Sonhos dentro de campo
Um dos exemplos que ainda seguem dentro do Projeto Seninha é o jovem Luís Chaves, de 17 anos. O garoto vem se destacando no futebol e atualmente atua no Magé City, clube formador do Rio de Janeiro.
“O professor Alan abriu as portas para mim, em 2021, se não me engano. Graças a Deus conseguiu mudar muita coisa. Abriu portas para mim em clubes, já joguei grandes jogos também, já viajei para fora da Bahia e só tenho o que agradecer mesmo”, disse.
Luís também destacou a importância do projeto para centenas de jovens da comunidade. “Eu vejo o projeto como uma abertura de portas, para que a gente possa sair do meio das ruas, estar aqui podendo nos divertir, longe das drogas, longe dos perigos. Isso aqui é tipo uma escola, ele nos ensina muito”.

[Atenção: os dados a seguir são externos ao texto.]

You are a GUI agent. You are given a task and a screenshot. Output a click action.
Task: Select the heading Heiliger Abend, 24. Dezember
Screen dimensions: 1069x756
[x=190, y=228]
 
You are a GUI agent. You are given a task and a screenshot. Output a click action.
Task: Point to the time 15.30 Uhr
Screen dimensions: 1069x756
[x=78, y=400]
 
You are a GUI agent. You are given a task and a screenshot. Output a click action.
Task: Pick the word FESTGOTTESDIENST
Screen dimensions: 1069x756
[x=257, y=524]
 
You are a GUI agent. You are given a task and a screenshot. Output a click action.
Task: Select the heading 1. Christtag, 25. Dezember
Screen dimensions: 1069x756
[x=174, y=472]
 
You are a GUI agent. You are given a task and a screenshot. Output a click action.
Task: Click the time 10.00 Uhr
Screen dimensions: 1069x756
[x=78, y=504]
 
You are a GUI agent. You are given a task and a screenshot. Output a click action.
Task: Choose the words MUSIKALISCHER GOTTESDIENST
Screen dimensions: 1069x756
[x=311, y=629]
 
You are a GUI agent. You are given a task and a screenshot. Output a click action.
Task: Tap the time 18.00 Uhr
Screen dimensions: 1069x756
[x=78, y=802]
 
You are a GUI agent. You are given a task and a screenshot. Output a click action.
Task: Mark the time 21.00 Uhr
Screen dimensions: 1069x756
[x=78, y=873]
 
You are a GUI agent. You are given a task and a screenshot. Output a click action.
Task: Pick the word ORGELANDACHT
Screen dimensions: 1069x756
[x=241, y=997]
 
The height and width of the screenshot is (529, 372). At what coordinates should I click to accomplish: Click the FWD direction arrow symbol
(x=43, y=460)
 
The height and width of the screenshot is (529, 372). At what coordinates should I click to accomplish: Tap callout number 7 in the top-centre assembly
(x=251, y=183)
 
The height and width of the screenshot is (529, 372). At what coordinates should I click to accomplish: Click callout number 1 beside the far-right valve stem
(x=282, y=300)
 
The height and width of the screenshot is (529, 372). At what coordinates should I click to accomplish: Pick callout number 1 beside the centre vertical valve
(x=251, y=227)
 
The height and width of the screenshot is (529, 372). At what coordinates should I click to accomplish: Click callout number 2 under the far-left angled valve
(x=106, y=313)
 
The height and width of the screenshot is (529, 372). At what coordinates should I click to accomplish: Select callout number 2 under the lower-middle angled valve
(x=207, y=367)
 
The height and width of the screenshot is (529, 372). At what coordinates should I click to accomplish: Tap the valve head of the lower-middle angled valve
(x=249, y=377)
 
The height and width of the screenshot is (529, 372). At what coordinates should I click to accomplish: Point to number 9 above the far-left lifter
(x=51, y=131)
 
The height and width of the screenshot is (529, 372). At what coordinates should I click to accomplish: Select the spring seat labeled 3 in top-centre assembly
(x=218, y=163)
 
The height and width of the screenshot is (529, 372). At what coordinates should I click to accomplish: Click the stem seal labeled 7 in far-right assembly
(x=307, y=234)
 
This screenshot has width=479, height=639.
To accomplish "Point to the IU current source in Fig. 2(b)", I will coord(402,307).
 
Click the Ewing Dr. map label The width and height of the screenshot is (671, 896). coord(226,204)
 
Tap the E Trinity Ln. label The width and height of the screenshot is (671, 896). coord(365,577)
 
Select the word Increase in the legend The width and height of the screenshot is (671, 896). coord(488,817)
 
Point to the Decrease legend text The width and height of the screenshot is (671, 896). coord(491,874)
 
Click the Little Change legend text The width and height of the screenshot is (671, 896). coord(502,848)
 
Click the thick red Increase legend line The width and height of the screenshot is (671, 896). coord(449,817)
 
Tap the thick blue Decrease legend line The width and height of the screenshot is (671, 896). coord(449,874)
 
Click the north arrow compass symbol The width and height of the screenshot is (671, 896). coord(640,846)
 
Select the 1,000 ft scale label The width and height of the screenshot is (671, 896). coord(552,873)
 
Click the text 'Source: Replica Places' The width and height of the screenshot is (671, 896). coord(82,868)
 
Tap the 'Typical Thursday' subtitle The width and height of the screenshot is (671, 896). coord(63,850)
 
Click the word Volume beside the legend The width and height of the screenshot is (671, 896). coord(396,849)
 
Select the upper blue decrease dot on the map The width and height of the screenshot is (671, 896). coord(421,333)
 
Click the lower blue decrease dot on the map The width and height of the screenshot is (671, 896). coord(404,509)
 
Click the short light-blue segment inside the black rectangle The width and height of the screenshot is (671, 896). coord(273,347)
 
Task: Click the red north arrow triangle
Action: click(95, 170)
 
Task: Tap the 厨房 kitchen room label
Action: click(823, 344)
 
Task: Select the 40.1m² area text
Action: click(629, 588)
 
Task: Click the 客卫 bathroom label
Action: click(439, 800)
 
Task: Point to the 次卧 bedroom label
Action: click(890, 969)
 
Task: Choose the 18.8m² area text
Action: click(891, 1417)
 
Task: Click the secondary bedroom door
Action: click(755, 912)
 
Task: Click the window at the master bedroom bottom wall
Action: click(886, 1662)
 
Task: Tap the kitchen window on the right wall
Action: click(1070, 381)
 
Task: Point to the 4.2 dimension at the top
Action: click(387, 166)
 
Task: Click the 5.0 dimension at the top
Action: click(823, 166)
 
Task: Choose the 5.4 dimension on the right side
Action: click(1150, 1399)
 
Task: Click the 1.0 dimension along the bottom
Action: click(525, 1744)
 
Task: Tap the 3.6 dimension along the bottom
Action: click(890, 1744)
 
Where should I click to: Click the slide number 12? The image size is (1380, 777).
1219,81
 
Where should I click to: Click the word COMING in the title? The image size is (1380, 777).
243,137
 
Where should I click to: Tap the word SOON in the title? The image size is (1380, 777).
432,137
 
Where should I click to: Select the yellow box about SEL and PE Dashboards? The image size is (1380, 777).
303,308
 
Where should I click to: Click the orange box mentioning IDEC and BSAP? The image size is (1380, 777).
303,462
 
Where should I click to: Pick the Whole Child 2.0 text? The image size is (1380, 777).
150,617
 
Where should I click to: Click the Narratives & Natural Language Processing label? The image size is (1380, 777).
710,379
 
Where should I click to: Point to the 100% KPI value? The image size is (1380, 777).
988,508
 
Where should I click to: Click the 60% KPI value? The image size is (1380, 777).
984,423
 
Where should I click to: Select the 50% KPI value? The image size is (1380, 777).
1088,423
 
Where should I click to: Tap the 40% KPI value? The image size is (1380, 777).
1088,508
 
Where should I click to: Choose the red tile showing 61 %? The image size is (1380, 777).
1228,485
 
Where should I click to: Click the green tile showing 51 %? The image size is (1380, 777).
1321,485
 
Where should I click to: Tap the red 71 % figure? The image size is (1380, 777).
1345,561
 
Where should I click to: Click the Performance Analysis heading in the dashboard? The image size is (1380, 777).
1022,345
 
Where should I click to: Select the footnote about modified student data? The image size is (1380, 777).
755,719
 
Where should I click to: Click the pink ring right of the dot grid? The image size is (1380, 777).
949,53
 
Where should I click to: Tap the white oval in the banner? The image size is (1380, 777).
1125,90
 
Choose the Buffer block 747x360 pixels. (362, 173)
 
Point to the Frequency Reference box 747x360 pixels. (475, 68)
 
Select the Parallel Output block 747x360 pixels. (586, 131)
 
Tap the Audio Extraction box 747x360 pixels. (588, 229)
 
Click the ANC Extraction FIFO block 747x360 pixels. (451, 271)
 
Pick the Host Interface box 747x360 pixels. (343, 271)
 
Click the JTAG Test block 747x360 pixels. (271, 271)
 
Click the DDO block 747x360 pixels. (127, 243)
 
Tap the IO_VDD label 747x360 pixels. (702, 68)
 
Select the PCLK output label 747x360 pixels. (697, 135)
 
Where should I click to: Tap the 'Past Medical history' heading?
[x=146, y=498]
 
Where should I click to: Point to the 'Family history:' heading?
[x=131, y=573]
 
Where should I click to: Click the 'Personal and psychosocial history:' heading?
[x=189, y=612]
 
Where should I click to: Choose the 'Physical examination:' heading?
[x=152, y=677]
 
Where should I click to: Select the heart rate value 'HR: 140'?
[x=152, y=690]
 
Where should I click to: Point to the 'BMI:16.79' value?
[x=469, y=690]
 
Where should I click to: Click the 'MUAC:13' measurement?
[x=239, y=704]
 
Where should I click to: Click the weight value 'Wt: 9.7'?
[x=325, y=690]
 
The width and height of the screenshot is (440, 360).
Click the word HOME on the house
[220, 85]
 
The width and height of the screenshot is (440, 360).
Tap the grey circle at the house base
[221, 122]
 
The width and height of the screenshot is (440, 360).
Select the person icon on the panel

Os sonhos também brilham nos olhos da nova geração. Arthur, de 10 anos, sonha em jogar no Real Madrid. Já Davi, de 11, quer defender o Flamengo no futuro. Entre um treino e outro, os dois não escondem a admiração pelo projeto.
“Ele [Sena] é muito bom. Ele deu um futuro bom para a gente. O treinador da gente é muito bom”, disse Arthur, nervoso durante a primeira entrevista diante das câmeras.

Mães lado a lado
Além das crianças, o projeto também conquistou as famílias. Muitas mães ajudam diretamente na organização das atividades e acompanham de perto a rotina dos filhos.
É o caso de Eliomar, mãe de João Lucas, que contou as mudanças que percebeu no garoto após a entrada no projeto.
“Antes do projeto era quieto, não brincava direito. Então, a partir do momento que ele chegou no projeto, hoje é outra criança. Então, em nome de Deus, das mães, agradeço todo mundo do projeto”.

Nem tudo são flores
Apesar do impacto positivo, manter o Projeto Seninha de pé não é tarefa fácil. Alan revelou que a principal dificuldade é financeira e que a iniciativa sobrevive graças à ajuda de parceiros e doações.
“A gente sabe que não é fácil trabalhar no terceiro setor no Brasil, ainda mais em Feira de Santana, que é onde eu trabalho. Viver de doações não é fácil. Hoje nós saímos de 12 crianças, que iniciamos em 2013, para 600 famílias que acreditam no projeto. Muitas vezes, o básico é o alimento. Vira e mexe estamos fazendo campanhas para arrecadar alimentos, porque sabemos da importância do alimento na mesa dessa criança e desse adolescente. Além disso, existem necessidades simples, como um desodorante e um sabonete”, explicou.